Die sozialen Netzwerke oder Medien sind kein rechtsfreier Raum und Recht und Gesetz gelten für Alle, gleich welche Absicht dahinter steht. Insofern sind die Ermittlungen und die rechtliche Einordnung eines Anfangsverdachts einer Straftat der Staatsanwaltschaft Köln absolut korrekt. Der einzige Vorwurf, der Polizei und Staatsanwaltschaft gemacht werden kann ist, warum sie den Fall nicht schon in der Folge des 4. Dezember öffentlich gemacht haben, als die antisemitischen Flyer in der KVB-Bahn gefunden wurden. Das Thema Antisemitismus und der gesellschaftliche Umgang sowie seine Ächtung durch die Gesellschaft ist zu wichtig, als dass dies hinter verschlossenen Türen verhandelt werden kann.

Die zweite Perspektive auf den Fall zeigt die Problematik des publizistischen Umgangs mit Sozialen Netzwerken durch Laien auf. Twitter-Nachrichten sind immer öffentlich und unterliegen damit den Gesetzen und Regeln, die eine Publikation mit sich bringt. Twitter ist kein Pranger für niemanden: Nicht für Privatpersonen, Behörden oder Politiker – alles Laien im Umgang mit Medien. Twitter ist kein Mittel, die Polizei auf Straftaten aufmerksam zu machen. Da ist die Online-Anzeige der einzig richtige Weg. Twitter ist so einfach: Smartphone raus, Foto, kurzer Text, Hashtags, gepostet und alles ist sofort öffentlich. Und der Applaus aus der eigenen Filterblase ist meist auch sofort garantiert. Genau das ist so verführerisch. Dabei müssen Laien die äußerst komplizierten und vielfältigen rechtlichen Wirkungen und Auswirkungen einer Veröffentlichung ohne Ausbildung, wie sie in institutionalisierten Medien über Jahre gelehrt und erfahren werden, genauso wie die Medienprofis richtig einschätzen.

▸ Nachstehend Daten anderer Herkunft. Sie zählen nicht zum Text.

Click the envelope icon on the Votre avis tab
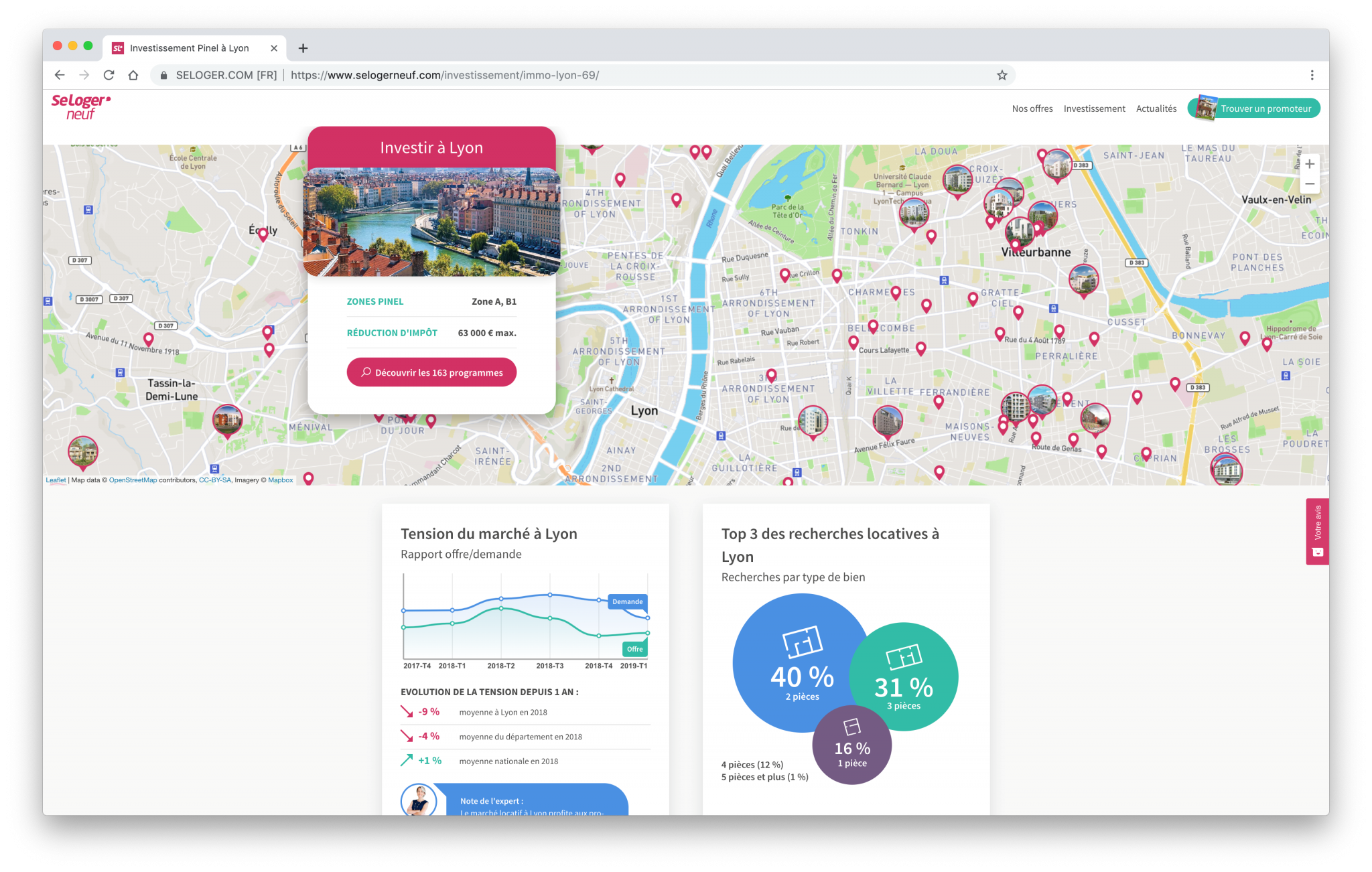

Zwei Aspekte – Erstens: Der Hinweis der Staatsanwaltschaft Köln ist richtig, dass gerade im Bereich der Verbreitung hetzerischer Inhalte in sozialen Netzwerken niemand es wirklich kontrollieren könne, wer am Ende und vor allem mit welcher Wirkung eine solche Hetzschrift zur Kenntnis genommen werde. Daher setze sich jede und jeder, der entsprechende Inhalte weiterleite, verlinke oder sonst wie verbreite, selbst dem Verdacht der Volksverhetzung aus. Dies zeigt, Userinnen und User müssen damit jederzeit rechnen und vor dem Posten einen Augenblick innehalten und sich über mögliche Folgen klar werden. Zu welchem Urteil in der Gesamtbetrachtung die Staatsanwaltschaft am Ende der Ermittlungen oder ein Gericht am Ende eines Verfahrens kommt bleibt dabei offen.

Zweitens: Social Media unter Freunden mit etwa Katzenpostings ist kein Problem für alle die, die dabei beachten, ihre Privatsphäre zu wahren. Social Media als öffentliches Sprachrohr setzt voraus, dass Userinnen und User eine Vielzahl von Gesetzen, Vorschriften und medienrechtliche Aspekte kennen und rechtssicher anwenden können. Auch wenn die Gesellschaft hier aktuell immer noch sehr tolerant und durch die Masse an Postings in der Rechtsverfolgung in der Regel überfordert ist, ist dies alleine kein wirksamer Schutz, wie der aktuelle Fall zeigt.